Tudo depende de como olhamos para as coisas, e não de como elas são em si mesmas. (Carl Gustav Jung)

Blog o Peixotão

Novidade na área da cultura do município. Aproveitando a penetração das redes sociais e das ferramentas de internet, a Fundação Mário Peixoto acaba de criar um blog de acesso amplo através da rede mundial. Seu conteúdo pode ser acessado através do link: https://opeixotao.wordpress.com/

Uma palinha

Um dos primeiros conteúdos do blog é um curioso artigo da historiadora Miriam Bondim, a respeito de uma certa laranjeira que existia no município ao tempo do início da nossa colonização. Conta ela: “A história de Mangaratiba guarda muitas curiosidades, entre elas podemos citar o fato de uma laranjeira ter sido registrada como marco definidor de limites de terra,  na sua primeira carta de sesmarias, doada ao Bartholomeu Antunes e Dona Vitória de Sá, em 1618. O texto dessa petição é interessante por definir Mangaratiba como “costa braba”, termo que identificava terras de “índios brabos”, ou seja, habitadas por tupinambás. E, também, por marcar limite de terra com uma laranjeira. Essa misteriosa laranjeira marcou presença em diversos mapas como “Ponta das Laranjeiras”. Também, passou a denominar a localidade por muitos anos. Só após a construção da linha férrea, o local deixou de ser conhecido por “Laranjeiras” e ficou denominado como “Engenheiro Junqueira”, em homenagem ao engenheiro construtor da estrada de ferro que gostou do lugar e construiu, ali, uma residência.” (Leia o texto completo no novo blog O peixotão)

Será que consegue?

A situação de Sérgio Cabral não alterou os planos do filho dele, o deputado federal Marco Antônio Cabral. O herdeiro político do ex-governador sabe que, dadas as circunstâncias, terá de trabalhar mais do que os outros para se reeleger. Por isso, já começou a campanha. Ele vem viajando a várias cidades do interior do Rio com o objetivo de se manter vivo e conseguir os votos necessários para permanecer na Câmara a partir de 2019. (Fonte Radar: Revista Veja)

Dá para acreditar?

Com o colapso de governos populistas no mundo, e após 13 anos de uma gestão petista responsável por mergulhar o País na maior crise econômica e moral da história recente, é inegável até mesmo entre os próprios militantes do PT a urgência da revisão e modernização das ideologias e práticas da esquerda. Por iniciativa do deputado federal Pedro Uczai (PT-SC), o Instituto Dom José Gomes, de Chapecó, em Santa Catarina, ligado ao PT, resolveu lançar um curso de pós-graduação batizado de “A Esquerda no Século XXI”. Até aí, tudo bem.

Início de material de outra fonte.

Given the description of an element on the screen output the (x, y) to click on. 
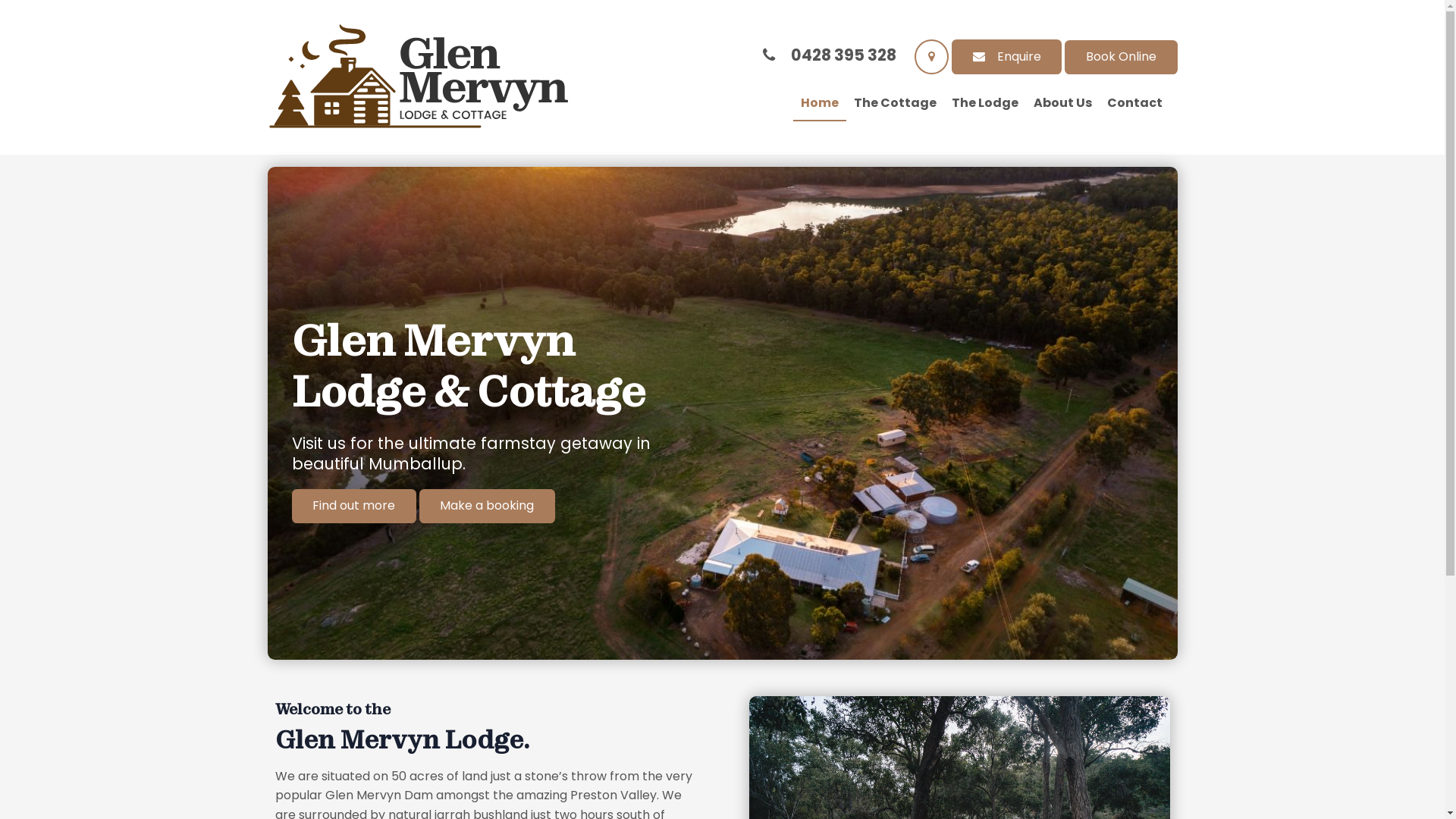
Home Element type: text (819, 103)
Enquire Element type: text (1006, 57)
About Us Element type: text (1061, 103)
The Lodge Element type: text (984, 103)
The Cottage Element type: text (895, 103)
Book Online Element type: text (1120, 57)
Find out more Element type: text (353, 506)
Make a booking Element type: text (487, 506)
Contact Element type: text (1134, 103)
Given the description of an element on the screen output the (x, y) to click on. 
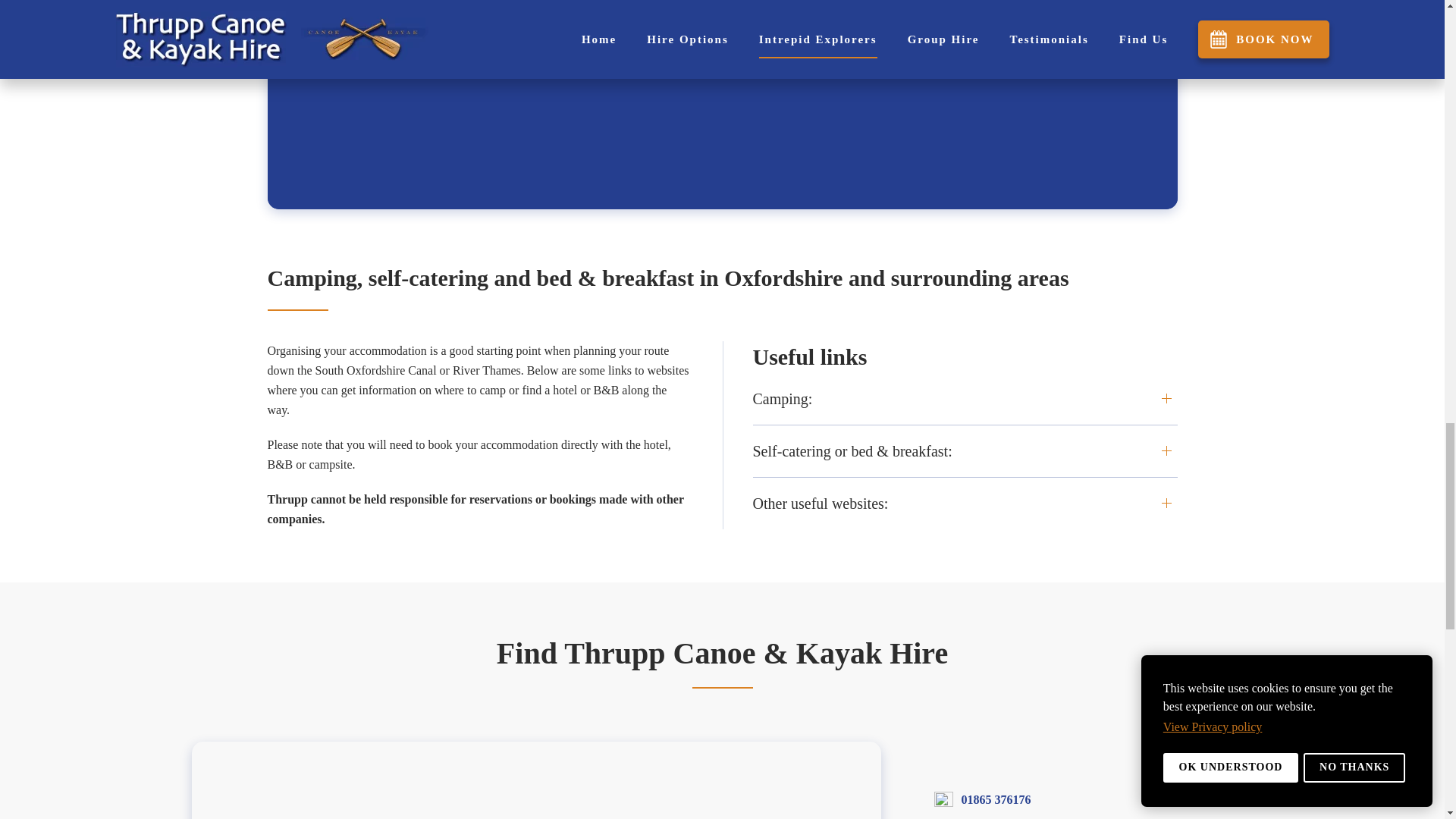
01865 376176 (995, 799)
Camping: (964, 398)
Other useful websites: (964, 503)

Reflexões plurais são sempre bem-vindas na democracia. Mas como se fosse uma piada de mau gosto, convidaram para ser uma das “professoras” do curso, que custará R$ 7.200,00 por aluno, ninguém menos que a ex-presidente Dilma Rousseff. Isso mesmo. A pessoa que conseguiu estraçalhar as bandeiras e a imagem da esquerda brasileira, pois em apenas seis anos de gestão foi capaz de aumentar a desigualdade sócio-econômica, tirar a sociedade da condição de pleno emprego para arremessar 14 milhões de trabalhadores para fora do mercado de trabalho e a afundar a economia nacional. Em seu fracassado governo, ela já dava aula: mas de como se quebrar um País em tão pouco tempo.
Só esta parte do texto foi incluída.